→ EXERCISE REQUIREMENTS:
Set down exactly the lines below between the line holding "Given: Click the isolated" and the line holding "This screenshot has height=547, width=741.", inclusive; no other line belongs in the answer.

------------------------

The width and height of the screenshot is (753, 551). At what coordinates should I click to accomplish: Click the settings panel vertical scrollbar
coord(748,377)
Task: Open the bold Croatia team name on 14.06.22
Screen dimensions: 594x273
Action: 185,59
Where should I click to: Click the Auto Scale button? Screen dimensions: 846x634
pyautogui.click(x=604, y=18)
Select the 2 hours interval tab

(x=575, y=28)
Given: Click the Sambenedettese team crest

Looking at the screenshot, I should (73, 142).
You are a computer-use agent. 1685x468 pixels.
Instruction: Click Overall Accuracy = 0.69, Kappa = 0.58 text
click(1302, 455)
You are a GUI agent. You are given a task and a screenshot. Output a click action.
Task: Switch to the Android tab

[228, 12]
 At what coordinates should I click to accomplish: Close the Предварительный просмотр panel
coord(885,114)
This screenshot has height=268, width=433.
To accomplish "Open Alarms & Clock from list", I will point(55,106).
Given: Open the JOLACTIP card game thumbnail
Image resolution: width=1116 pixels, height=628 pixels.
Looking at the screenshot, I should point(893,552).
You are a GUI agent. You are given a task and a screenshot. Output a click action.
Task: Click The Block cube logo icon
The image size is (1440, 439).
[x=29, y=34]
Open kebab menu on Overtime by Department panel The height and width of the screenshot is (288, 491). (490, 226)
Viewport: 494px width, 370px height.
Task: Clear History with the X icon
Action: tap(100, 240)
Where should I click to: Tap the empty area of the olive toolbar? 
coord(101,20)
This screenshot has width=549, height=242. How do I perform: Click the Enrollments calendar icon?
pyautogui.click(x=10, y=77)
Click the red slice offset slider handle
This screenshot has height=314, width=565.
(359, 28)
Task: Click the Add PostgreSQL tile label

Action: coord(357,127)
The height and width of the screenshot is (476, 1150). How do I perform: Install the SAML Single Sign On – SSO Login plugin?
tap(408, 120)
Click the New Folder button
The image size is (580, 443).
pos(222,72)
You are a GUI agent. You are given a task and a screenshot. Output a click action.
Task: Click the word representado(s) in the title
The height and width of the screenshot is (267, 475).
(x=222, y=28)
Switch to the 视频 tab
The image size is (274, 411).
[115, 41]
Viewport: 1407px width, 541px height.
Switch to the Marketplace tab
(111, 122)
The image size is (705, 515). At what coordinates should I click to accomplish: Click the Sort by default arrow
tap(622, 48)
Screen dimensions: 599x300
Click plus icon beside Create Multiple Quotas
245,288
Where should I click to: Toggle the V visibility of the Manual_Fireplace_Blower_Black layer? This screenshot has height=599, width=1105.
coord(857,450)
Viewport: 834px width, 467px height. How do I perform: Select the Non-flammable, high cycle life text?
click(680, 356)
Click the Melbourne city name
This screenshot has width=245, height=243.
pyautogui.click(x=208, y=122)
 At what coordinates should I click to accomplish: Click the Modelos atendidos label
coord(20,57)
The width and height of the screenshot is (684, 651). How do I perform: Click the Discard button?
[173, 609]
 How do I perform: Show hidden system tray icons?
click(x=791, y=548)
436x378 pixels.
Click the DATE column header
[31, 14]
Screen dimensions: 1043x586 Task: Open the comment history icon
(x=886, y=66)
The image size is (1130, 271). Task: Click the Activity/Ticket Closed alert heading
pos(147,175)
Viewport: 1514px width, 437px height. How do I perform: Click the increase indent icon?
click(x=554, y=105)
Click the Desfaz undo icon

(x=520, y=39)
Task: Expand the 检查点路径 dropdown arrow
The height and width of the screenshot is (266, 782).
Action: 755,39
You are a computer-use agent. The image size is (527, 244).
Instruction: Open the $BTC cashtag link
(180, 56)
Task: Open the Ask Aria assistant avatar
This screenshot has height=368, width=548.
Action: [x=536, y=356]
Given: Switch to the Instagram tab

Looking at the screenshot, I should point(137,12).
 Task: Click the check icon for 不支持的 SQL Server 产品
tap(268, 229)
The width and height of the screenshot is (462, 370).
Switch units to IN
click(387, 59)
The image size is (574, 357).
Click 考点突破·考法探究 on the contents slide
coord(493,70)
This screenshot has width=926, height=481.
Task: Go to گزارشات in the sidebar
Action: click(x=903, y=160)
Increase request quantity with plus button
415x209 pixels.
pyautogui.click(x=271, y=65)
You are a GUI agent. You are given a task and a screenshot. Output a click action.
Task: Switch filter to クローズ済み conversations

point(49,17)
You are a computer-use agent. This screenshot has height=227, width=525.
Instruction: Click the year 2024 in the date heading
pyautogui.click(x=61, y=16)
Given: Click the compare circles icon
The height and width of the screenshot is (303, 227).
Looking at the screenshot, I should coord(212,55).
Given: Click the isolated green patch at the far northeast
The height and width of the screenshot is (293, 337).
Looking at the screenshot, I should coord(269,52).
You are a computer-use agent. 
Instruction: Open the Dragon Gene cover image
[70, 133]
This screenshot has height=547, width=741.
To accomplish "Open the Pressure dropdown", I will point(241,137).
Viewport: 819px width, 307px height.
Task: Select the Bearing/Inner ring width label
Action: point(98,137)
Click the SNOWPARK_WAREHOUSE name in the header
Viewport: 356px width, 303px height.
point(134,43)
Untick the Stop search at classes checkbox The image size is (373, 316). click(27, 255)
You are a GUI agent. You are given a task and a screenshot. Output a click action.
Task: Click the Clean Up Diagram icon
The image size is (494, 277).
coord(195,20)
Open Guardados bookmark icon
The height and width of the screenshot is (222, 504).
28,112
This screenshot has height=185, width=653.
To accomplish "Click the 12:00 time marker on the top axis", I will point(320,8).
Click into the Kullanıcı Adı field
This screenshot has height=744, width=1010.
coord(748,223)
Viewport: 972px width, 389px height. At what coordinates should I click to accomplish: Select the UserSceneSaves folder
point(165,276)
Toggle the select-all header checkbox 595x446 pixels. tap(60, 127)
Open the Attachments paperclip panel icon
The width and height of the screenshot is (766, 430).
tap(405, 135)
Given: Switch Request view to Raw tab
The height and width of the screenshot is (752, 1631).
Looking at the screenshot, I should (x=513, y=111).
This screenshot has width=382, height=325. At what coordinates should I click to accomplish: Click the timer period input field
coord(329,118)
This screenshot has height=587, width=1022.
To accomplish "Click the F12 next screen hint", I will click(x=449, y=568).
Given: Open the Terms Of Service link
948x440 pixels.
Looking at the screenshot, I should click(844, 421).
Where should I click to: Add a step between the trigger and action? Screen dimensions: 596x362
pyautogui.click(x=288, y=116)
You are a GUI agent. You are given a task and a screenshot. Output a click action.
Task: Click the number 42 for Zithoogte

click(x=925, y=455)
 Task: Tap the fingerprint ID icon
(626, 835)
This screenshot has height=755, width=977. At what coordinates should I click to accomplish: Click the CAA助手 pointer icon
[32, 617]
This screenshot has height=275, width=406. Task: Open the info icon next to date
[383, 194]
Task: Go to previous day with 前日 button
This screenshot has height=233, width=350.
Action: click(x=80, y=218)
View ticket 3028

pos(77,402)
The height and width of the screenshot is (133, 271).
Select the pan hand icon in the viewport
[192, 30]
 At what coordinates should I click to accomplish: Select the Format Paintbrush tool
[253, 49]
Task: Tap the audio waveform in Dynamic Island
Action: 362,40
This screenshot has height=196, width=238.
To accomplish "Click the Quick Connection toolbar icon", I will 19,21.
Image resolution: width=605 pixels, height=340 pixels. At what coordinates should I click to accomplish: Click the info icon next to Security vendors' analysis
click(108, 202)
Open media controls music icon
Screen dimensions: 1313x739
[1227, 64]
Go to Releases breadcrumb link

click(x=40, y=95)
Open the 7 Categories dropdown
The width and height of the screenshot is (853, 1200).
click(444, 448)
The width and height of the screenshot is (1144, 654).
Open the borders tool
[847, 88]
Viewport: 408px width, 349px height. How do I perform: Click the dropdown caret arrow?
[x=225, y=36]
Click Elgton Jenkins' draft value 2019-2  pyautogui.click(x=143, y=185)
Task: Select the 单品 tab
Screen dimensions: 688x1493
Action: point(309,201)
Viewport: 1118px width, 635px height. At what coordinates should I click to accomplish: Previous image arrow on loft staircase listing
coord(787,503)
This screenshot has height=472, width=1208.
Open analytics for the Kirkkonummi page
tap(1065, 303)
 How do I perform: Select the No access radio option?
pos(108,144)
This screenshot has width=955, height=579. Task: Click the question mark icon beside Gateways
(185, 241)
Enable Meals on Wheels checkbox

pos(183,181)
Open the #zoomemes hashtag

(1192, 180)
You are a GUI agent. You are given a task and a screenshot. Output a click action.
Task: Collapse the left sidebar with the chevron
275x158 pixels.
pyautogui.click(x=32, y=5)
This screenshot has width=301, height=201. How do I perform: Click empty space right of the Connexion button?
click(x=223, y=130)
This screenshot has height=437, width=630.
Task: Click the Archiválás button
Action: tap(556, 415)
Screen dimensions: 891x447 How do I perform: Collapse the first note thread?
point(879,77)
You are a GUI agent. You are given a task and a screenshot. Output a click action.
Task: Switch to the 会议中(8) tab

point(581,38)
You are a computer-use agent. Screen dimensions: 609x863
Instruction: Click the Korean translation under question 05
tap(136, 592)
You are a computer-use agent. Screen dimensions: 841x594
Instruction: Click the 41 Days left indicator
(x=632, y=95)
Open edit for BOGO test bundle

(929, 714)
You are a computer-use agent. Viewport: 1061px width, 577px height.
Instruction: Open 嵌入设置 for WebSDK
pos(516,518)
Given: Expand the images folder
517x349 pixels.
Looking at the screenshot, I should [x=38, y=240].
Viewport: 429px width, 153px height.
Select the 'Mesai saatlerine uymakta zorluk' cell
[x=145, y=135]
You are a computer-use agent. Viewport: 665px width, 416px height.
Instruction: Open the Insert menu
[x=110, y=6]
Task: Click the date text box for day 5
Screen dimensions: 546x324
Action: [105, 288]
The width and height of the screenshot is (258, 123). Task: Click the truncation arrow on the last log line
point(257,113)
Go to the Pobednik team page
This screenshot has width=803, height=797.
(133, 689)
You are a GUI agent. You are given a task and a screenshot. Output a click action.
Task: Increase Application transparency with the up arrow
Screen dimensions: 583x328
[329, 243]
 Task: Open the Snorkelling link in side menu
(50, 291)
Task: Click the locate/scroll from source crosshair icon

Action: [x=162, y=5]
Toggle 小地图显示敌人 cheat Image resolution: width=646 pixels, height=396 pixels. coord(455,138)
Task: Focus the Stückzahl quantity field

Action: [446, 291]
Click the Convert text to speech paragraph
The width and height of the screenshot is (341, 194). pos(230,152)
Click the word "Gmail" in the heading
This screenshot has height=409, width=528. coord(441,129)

------------------------

→ FINISHED TASK:
Given: Click the isolated green patch at the far northeast
The height and width of the screenshot is (293, 337).
Looking at the screenshot, I should coord(269,52).
You are a computer-use agent. 
Instruction: Open the Dragon Gene cover image
[70, 133]
This screenshot has height=547, width=741.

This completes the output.